Sayıştay, KDV Kanunu’na göre açık artırmayla yapılan bir satışta KDV matrahının kesin satış bedeli olması gerekirken TMSF’nin açılan davaları ve Gelir İdaresi’nden aldığı görüşü ileri sürerek KDV tutarlarını eksik tahsil ettiğini tespit etti. En büyük iki kalemi oluşturan Mehmet Emin Karamehmet’e ait iken el konan BMC’nin Ethem Sancak’a ait Es Mali Yatırım’a satışında tahsil edilmeyen KDV tutarının 95 milyon 926 bin TL ve Dinç Bilgin’e ait iken el konan Sabah-atv’nin Albayrak grubuna satışında tahsil edilmeyen KDV tutarının ise 33 milyon 994 bin TL ve 24.1 milyon dolara vardığı hesaplandı

TİB bağlı olduğu mevzuatı kendisi belirlemiş

Bilgi Teknolojileri ve İletişim Kurumu’na (BTK) bağlı olan Telekomünikasyon İletişim Başkanlığı’nın (TİB), internet erişimi ile ilgili kısıtlamalarda gündeme gelen bir devlet kurumu. Sayıştay raporunda TİB’in yaptığı alımlarda kanun ve yönetmelikleri hiçe saydığı tespit edildi.

Sayıştay raporuna yansıyan çarpıcı usulsüzlüğü, “güvenlik ve savunmaya yönelik makine ve teçhizat alımları” hesabından yapılan ve bedeli 16 milyon 222 bin TL’ye ulaşan hiçbir belgeye dayandırılmayan alımlar oluşturuyor.
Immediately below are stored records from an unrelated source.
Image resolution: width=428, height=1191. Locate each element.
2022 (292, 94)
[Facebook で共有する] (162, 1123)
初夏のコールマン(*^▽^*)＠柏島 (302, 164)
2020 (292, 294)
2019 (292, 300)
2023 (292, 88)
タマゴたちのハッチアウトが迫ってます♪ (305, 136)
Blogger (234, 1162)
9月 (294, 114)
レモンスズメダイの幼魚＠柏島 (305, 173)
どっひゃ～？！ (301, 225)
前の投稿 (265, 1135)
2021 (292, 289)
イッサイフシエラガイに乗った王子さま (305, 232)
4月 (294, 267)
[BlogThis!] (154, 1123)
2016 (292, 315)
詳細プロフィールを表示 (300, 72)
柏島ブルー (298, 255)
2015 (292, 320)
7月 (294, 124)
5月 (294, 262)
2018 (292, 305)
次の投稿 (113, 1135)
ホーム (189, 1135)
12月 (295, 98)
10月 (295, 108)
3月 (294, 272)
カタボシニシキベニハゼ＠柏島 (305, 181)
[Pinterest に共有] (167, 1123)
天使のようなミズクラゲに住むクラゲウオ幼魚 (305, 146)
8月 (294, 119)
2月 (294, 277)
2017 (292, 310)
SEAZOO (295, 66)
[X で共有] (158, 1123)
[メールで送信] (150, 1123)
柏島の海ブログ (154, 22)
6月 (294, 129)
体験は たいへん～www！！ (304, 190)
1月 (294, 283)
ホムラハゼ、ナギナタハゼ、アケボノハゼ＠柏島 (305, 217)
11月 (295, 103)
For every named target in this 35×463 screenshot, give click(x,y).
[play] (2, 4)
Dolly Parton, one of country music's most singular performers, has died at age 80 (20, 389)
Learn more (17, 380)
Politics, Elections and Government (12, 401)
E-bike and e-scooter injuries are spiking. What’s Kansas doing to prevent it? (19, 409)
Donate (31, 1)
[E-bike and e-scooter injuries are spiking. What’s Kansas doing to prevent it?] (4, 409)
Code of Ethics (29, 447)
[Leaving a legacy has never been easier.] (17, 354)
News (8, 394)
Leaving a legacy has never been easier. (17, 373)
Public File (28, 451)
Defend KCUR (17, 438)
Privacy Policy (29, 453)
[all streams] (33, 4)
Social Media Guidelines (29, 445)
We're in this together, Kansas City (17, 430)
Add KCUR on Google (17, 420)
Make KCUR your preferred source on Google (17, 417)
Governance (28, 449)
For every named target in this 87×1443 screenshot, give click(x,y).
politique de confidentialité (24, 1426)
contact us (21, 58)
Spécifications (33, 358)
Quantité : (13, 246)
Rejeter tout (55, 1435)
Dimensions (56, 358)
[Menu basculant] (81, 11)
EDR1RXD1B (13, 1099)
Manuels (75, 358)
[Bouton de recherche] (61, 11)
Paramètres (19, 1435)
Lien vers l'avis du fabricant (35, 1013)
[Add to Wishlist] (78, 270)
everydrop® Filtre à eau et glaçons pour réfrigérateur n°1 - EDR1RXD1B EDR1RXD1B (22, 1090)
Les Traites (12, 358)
Sayıştay, TİB’in yaptığı harcamaların belgelenmesi gerektiğini hatırlatınca TİB’in “TSK, MİT ve Emniyet gibi kurumlar, gizlilik gerektiren alımlarda Taşınır Mal Yönetmeliği’nden muaf. Benim de o kurumlar gibi yönetmelikten muaf olmam lazım. Çünkü ben de ulusal güvenlikle ve suçluların takibiyle ilgili teknik imkânların hızlı biçimde sağlanması ve destek olma konusunda görevliyim. Eğer yönetmeliğe tabi olursam sıkıntı çıkar.” cevabını verdiği Sayıştay raporlarına yansıdı.